Мы сталкиваемся здесь с особенным образом истолкованной методологией психоанализа, абсолютизирующей на уровне социальной науки свойственное «классическому» психоанализу эклектическое сочетание натуралистического биологизма (учение о природе инстинктов) и родственного феноменолого-герменевтическому описанию учения о символическом содержании обыденной жизни. Так что эклектизм описываемой нами модели ‑ традиционный, так сказать, эклектизм. Важно также, что подобная интерпретация методологии психоанализа ведет к отождествлению психики и идеологии, психоаналитической «критики» индивидуального сознания и критики общественного сознания и, в конечном счете к отождествлению социального познания и соответствующим образом истолкованного познания психологического. Разумеется, такой подход методологически совершенно неверен, ибо на уровне индивидуального и на уровне общественного сознания действуют различного рода закономерности. Но эта методологическая ошибка Хабермаса, Апеля и прочих теоретиков критико-герменевтического направления вполне объяснима и представляет собой результат извращенного понимания соотношения познания и деятельности, или, в более широком плане, проблемы человеческой практики.
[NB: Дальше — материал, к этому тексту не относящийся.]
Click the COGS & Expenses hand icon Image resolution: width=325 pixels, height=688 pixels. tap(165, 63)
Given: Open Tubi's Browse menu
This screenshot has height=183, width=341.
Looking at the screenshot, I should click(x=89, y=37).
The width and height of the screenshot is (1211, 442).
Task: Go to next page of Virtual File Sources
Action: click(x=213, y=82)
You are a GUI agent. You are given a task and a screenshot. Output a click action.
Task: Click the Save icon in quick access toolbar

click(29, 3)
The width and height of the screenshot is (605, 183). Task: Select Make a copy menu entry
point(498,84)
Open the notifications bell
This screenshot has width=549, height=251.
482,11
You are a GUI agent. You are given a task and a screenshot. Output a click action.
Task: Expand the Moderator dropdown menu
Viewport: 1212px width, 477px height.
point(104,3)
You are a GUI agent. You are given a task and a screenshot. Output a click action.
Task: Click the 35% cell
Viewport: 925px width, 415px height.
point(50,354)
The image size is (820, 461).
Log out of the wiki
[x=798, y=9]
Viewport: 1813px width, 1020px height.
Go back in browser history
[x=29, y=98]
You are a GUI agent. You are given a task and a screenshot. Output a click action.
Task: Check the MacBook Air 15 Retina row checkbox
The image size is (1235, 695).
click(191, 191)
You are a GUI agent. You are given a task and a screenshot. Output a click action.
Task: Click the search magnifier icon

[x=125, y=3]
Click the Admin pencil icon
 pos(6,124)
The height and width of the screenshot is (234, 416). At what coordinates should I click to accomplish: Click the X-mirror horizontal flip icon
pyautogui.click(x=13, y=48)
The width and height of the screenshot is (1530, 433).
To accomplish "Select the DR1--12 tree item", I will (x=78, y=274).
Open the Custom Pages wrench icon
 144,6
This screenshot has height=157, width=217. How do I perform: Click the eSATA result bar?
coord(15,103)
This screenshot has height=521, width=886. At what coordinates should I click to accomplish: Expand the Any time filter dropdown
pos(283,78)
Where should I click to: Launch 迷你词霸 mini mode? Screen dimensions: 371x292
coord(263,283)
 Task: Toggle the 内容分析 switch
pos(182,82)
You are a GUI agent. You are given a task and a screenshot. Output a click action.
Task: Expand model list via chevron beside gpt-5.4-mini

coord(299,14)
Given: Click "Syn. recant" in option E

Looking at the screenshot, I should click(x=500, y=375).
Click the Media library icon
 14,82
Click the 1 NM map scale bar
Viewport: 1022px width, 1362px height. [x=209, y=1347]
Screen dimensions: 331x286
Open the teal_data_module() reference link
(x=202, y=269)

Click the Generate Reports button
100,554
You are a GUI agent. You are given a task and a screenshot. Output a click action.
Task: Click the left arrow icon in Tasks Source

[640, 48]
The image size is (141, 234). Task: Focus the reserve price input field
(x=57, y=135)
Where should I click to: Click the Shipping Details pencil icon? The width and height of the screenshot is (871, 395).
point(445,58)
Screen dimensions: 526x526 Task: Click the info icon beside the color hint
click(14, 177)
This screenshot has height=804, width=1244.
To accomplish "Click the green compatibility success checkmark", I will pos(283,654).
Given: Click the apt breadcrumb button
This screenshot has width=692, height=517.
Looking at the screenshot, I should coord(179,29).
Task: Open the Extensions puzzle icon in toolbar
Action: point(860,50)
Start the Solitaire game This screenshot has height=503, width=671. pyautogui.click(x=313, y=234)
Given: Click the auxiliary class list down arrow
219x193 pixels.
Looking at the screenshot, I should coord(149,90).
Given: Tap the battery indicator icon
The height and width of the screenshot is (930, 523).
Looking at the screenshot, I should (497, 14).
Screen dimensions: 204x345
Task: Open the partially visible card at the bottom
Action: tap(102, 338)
Оба рассмотренных выше автора претендуют на имя диалектиков. Но диалектика, содержащаяся в психоаналитической модели социального познания ‑ диалектика субъективности. Деятельность, исследуемая в модели психоаналитического взаимодействия, только и исключительно ‑ деятельность сознания, познавательная деятельность, имеющая своей целью более полную самореализацию субъективности, а не практическое изменение социального мира в целях усовершенствования.
Можно возразить, сказав, что эмпирическая социальная наука, также участвующая, согласно точке зрения Апеля и Хабермаса, в деятельности социального познания, предоставляет необходимую связь с общественной практикой. Однако, эмпирическая социальная наука сама по себе не обладает достаточной мировоззренческой широтой, чтобы обеспечить адекватное, полностью объективное познание сути и смысла общественных процессов. В этом ей помогает социальная философия, которая формулирует наиболее общие, фундаментальные принципы социальной жизни и социального познания и дает тем самым эмпирической социальной науке мировоззренческие и теоретические ориентиры. Опираясь на них, она и добивается объективной истинности своих результатов и обобщений.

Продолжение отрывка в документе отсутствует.